» Records provided
--- start ---

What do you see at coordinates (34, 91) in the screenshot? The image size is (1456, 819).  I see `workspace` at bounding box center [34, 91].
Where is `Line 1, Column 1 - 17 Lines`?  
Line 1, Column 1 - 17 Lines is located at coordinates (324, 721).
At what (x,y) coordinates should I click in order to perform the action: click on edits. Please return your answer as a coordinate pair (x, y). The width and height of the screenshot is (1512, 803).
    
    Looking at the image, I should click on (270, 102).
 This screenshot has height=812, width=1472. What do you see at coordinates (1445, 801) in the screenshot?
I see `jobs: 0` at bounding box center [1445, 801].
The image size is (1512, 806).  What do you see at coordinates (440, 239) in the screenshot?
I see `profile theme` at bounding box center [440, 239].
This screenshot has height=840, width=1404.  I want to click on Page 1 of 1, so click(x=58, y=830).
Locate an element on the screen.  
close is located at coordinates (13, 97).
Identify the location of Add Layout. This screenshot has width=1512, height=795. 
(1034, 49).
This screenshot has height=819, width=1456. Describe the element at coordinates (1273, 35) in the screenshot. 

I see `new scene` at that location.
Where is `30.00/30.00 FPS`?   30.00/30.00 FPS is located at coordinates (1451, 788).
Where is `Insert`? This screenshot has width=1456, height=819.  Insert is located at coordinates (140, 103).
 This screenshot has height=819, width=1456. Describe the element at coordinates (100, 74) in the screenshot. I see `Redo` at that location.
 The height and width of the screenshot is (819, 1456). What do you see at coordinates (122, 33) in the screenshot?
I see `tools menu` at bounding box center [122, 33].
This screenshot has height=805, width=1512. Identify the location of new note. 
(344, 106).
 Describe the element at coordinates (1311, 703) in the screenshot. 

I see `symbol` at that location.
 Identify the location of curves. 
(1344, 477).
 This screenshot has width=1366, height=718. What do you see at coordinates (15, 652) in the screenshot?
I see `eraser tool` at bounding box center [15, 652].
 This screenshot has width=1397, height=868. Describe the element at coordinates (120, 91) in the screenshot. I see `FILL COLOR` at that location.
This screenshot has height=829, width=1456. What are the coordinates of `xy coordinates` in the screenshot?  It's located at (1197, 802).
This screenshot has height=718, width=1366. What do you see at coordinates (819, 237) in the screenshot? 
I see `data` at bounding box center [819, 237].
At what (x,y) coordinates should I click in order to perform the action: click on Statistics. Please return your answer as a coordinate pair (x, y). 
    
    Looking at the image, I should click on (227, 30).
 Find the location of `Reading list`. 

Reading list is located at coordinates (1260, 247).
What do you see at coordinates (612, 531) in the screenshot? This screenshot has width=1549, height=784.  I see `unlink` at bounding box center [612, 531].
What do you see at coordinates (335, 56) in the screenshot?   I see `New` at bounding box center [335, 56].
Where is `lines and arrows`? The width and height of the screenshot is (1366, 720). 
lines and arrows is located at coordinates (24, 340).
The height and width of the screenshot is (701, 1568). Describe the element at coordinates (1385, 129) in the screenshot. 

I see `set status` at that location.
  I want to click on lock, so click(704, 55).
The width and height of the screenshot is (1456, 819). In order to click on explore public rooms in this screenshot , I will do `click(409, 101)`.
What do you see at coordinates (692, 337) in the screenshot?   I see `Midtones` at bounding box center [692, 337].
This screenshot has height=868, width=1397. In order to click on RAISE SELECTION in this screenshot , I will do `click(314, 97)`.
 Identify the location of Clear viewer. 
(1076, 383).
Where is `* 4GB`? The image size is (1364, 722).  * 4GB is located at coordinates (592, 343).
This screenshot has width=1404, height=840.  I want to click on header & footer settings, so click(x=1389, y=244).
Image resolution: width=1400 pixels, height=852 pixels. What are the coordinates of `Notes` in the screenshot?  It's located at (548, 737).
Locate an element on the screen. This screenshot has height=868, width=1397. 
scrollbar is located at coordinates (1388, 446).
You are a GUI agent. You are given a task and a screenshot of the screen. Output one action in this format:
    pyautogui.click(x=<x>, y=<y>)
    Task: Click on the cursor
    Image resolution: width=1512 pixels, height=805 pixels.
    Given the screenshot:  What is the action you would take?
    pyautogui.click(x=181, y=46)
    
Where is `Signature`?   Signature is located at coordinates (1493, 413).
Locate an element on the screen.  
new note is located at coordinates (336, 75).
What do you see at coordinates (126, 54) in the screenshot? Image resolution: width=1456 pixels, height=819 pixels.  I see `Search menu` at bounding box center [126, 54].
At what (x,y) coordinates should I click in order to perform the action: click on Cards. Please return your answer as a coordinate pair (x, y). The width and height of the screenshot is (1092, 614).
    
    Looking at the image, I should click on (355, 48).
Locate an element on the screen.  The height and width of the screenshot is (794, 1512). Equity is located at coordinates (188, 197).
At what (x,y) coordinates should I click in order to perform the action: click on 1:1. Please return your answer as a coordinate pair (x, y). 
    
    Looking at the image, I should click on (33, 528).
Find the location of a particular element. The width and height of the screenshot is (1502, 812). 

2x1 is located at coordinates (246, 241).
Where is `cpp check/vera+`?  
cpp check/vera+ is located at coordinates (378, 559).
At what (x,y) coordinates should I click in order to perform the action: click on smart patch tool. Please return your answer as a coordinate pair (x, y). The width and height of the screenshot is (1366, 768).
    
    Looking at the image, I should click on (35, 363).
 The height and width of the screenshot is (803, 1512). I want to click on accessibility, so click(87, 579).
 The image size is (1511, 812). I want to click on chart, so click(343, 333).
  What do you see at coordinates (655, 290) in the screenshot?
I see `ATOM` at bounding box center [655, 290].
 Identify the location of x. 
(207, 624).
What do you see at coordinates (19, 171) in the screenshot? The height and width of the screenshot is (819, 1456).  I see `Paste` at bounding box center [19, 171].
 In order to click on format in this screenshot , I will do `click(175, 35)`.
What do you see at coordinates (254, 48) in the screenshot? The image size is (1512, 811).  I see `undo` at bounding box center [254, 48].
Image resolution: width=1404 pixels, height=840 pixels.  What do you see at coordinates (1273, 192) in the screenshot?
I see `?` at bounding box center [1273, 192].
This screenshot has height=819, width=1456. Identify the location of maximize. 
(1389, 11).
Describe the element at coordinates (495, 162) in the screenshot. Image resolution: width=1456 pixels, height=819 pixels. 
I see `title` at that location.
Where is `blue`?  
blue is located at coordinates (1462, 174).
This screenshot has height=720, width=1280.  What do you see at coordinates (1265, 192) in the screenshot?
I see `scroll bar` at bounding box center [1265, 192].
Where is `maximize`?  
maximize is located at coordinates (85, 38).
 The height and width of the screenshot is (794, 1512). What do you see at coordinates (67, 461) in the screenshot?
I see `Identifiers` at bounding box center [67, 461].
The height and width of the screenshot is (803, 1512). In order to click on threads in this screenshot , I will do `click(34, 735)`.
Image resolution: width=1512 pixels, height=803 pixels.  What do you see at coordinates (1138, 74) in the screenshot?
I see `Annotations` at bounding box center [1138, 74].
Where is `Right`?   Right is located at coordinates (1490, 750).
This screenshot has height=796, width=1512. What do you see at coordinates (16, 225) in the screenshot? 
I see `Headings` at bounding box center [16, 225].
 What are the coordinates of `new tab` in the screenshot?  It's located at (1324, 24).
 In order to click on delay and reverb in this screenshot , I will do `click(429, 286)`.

--- end ---

» Stated exercise
Return every one of the records above, unchanged.

» Reply to the task
What do you see at coordinates (34, 91) in the screenshot? The image size is (1456, 819).  I see `workspace` at bounding box center [34, 91].
Where is `Line 1, Column 1 - 17 Lines`?  
Line 1, Column 1 - 17 Lines is located at coordinates (324, 721).
At what (x,y) coordinates should I click in order to perform the action: click on edits. Please return your answer as a coordinate pair (x, y). The width and height of the screenshot is (1512, 803).
    
    Looking at the image, I should click on (270, 102).
 This screenshot has height=812, width=1472. What do you see at coordinates (1445, 801) in the screenshot?
I see `jobs: 0` at bounding box center [1445, 801].
The image size is (1512, 806).  What do you see at coordinates (440, 239) in the screenshot?
I see `profile theme` at bounding box center [440, 239].
This screenshot has height=840, width=1404.  I want to click on Page 1 of 1, so click(x=58, y=830).
Locate an element on the screen.  
close is located at coordinates (13, 97).
Identify the location of Add Layout. This screenshot has width=1512, height=795. 
(1034, 49).
This screenshot has height=819, width=1456. Describe the element at coordinates (1273, 35) in the screenshot. 

I see `new scene` at that location.
Where is `30.00/30.00 FPS`?   30.00/30.00 FPS is located at coordinates (1451, 788).
Where is `Insert`? This screenshot has width=1456, height=819.  Insert is located at coordinates (140, 103).
 This screenshot has height=819, width=1456. Describe the element at coordinates (100, 74) in the screenshot. I see `Redo` at that location.
 The height and width of the screenshot is (819, 1456). What do you see at coordinates (122, 33) in the screenshot?
I see `tools menu` at bounding box center [122, 33].
This screenshot has height=805, width=1512. Identify the location of new note. 
(344, 106).
 Describe the element at coordinates (1311, 703) in the screenshot. 

I see `symbol` at that location.
 Identify the location of curves. 
(1344, 477).
 This screenshot has width=1366, height=718. What do you see at coordinates (15, 652) in the screenshot?
I see `eraser tool` at bounding box center [15, 652].
 This screenshot has width=1397, height=868. Describe the element at coordinates (120, 91) in the screenshot. I see `FILL COLOR` at that location.
This screenshot has height=829, width=1456. What are the coordinates of `xy coordinates` in the screenshot?  It's located at (1197, 802).
This screenshot has height=718, width=1366. What do you see at coordinates (819, 237) in the screenshot? 
I see `data` at bounding box center [819, 237].
At what (x,y) coordinates should I click in order to perform the action: click on Statistics. Please return your answer as a coordinate pair (x, y). 
    
    Looking at the image, I should click on (227, 30).
 Find the location of `Reading list`. 

Reading list is located at coordinates (1260, 247).
What do you see at coordinates (612, 531) in the screenshot? This screenshot has width=1549, height=784.  I see `unlink` at bounding box center [612, 531].
What do you see at coordinates (335, 56) in the screenshot?   I see `New` at bounding box center [335, 56].
Where is `lines and arrows`? The width and height of the screenshot is (1366, 720). 
lines and arrows is located at coordinates (24, 340).
The height and width of the screenshot is (701, 1568). Describe the element at coordinates (1385, 129) in the screenshot. 

I see `set status` at that location.
  I want to click on lock, so click(704, 55).
The width and height of the screenshot is (1456, 819). In order to click on explore public rooms in this screenshot , I will do `click(409, 101)`.
What do you see at coordinates (692, 337) in the screenshot?   I see `Midtones` at bounding box center [692, 337].
This screenshot has height=868, width=1397. In order to click on RAISE SELECTION in this screenshot , I will do `click(314, 97)`.
 Identify the location of Clear viewer. 
(1076, 383).
Where is `* 4GB`? The image size is (1364, 722).  * 4GB is located at coordinates (592, 343).
This screenshot has width=1404, height=840.  I want to click on header & footer settings, so click(x=1389, y=244).
Image resolution: width=1400 pixels, height=852 pixels. What are the coordinates of `Notes` in the screenshot?  It's located at (548, 737).
Locate an element on the screen. This screenshot has height=868, width=1397. 
scrollbar is located at coordinates (1388, 446).
You are a GUI agent. You are given a task and a screenshot of the screen. Output one action in this format:
    pyautogui.click(x=<x>, y=<y>)
    Task: Click on the cursor
    Image resolution: width=1512 pixels, height=805 pixels.
    Given the screenshot:  What is the action you would take?
    pyautogui.click(x=181, y=46)
    
Where is `Signature`?   Signature is located at coordinates (1493, 413).
Locate an element on the screen.  
new note is located at coordinates (336, 75).
What do you see at coordinates (126, 54) in the screenshot? Image resolution: width=1456 pixels, height=819 pixels.  I see `Search menu` at bounding box center [126, 54].
At what (x,y) coordinates should I click in order to perform the action: click on Cards. Please return your answer as a coordinate pair (x, y). The width and height of the screenshot is (1092, 614).
    
    Looking at the image, I should click on (355, 48).
Locate an element on the screen.  The height and width of the screenshot is (794, 1512). Equity is located at coordinates (188, 197).
At what (x,y) coordinates should I click in order to perform the action: click on 1:1. Please return your answer as a coordinate pair (x, y). 
    
    Looking at the image, I should click on (33, 528).
Find the location of a particular element. The width and height of the screenshot is (1502, 812). 

2x1 is located at coordinates (246, 241).
Where is `cpp check/vera+`?  
cpp check/vera+ is located at coordinates (378, 559).
At what (x,y) coordinates should I click in order to perform the action: click on smart patch tool. Please return your answer as a coordinate pair (x, y). The width and height of the screenshot is (1366, 768).
    
    Looking at the image, I should click on (35, 363).
 The height and width of the screenshot is (803, 1512). I want to click on accessibility, so click(87, 579).
 The image size is (1511, 812). I want to click on chart, so click(343, 333).
  What do you see at coordinates (655, 290) in the screenshot?
I see `ATOM` at bounding box center [655, 290].
 Identify the location of x. 
(207, 624).
What do you see at coordinates (19, 171) in the screenshot? The height and width of the screenshot is (819, 1456).  I see `Paste` at bounding box center [19, 171].
 In order to click on format in this screenshot , I will do `click(175, 35)`.
What do you see at coordinates (254, 48) in the screenshot? The image size is (1512, 811).  I see `undo` at bounding box center [254, 48].
Image resolution: width=1404 pixels, height=840 pixels.  What do you see at coordinates (1273, 192) in the screenshot?
I see `?` at bounding box center [1273, 192].
This screenshot has height=819, width=1456. Identify the location of maximize. 
(1389, 11).
Describe the element at coordinates (495, 162) in the screenshot. Image resolution: width=1456 pixels, height=819 pixels. 
I see `title` at that location.
Where is `blue`?  
blue is located at coordinates (1462, 174).
This screenshot has height=720, width=1280.  What do you see at coordinates (1265, 192) in the screenshot?
I see `scroll bar` at bounding box center [1265, 192].
Where is `maximize`?  
maximize is located at coordinates (85, 38).
 The height and width of the screenshot is (794, 1512). What do you see at coordinates (67, 461) in the screenshot?
I see `Identifiers` at bounding box center [67, 461].
The height and width of the screenshot is (803, 1512). In order to click on threads in this screenshot , I will do `click(34, 735)`.
Image resolution: width=1512 pixels, height=803 pixels.  What do you see at coordinates (1138, 74) in the screenshot?
I see `Annotations` at bounding box center [1138, 74].
Where is `Right`?   Right is located at coordinates (1490, 750).
This screenshot has height=796, width=1512. What do you see at coordinates (16, 225) in the screenshot? 
I see `Headings` at bounding box center [16, 225].
 What are the coordinates of `new tab` in the screenshot?  It's located at (1324, 24).
 In order to click on delay and reverb in this screenshot , I will do `click(429, 286)`.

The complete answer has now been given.